Saat awal libur semester Bunga pergi ke rumah bapak untuk menginap. Ibunya mengizinkan, karena itu biasa diminta Bunga saat libur tiba. Tak lama, hanya dua malam ia menginap disana. Setelah itu iapun pergi ke kota untuk bekerja sebagai ART. Kepergiannya bekerja atas sepengetahuan sang bapak. Bunga dibawa oleh seorang penyalur tenaga kerja di kampungnya.
Mendengar itu, saya hanya terdiam. Menarik nafas panjang, tanpa ada sepatah katapun yang terucap. Anak usia 13 tahun itu harus pergi meninggalkan rumah. Semua itu karena Bunga korban dari keputusan orangtuanya yang memilih bercerai. Kepergiannya bukan semata untuk uang, tetapi mencari dunia yang hilang. Mencari kebahagiaan yang sudah tidak bisa lagi  ia temukan di rumah.
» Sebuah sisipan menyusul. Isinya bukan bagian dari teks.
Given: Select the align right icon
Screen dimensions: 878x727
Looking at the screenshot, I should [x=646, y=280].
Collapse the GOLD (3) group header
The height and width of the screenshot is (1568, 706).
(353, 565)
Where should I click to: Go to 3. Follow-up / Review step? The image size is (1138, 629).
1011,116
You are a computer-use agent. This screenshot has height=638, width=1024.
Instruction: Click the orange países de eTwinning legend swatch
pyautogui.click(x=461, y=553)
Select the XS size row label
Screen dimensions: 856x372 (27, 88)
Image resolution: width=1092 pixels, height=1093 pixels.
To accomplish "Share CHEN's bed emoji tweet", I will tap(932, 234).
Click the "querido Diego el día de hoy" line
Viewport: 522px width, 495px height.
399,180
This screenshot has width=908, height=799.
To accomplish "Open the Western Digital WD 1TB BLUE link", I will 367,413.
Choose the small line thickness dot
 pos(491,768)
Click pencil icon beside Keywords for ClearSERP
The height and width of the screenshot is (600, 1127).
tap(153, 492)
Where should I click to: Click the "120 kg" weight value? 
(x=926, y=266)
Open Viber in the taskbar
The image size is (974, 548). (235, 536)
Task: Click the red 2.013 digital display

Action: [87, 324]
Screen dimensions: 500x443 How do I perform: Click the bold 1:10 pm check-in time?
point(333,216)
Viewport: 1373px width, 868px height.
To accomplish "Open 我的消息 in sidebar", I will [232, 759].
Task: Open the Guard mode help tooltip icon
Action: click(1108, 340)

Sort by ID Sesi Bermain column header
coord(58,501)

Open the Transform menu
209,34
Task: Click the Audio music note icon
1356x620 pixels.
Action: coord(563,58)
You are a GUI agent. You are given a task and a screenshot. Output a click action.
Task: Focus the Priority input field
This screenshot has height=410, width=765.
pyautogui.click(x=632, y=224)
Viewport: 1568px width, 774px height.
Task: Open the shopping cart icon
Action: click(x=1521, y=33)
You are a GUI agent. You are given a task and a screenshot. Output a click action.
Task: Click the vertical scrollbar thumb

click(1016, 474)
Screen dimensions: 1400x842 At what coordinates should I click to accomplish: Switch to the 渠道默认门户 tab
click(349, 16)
Menikah muda kemudian bercerai, sangat mudah dilakukan oleh sebagian masyarakat di kampung ini. Menikah dan memutuskan bercerai semudah membolak-balikan telapak tangan. Pasangan yang hanya sekali menikah seumur hidup, jarang sekali ditemukan. Fase hidup sendiri setelah menikah menjadi hal biasa yang dialami disini.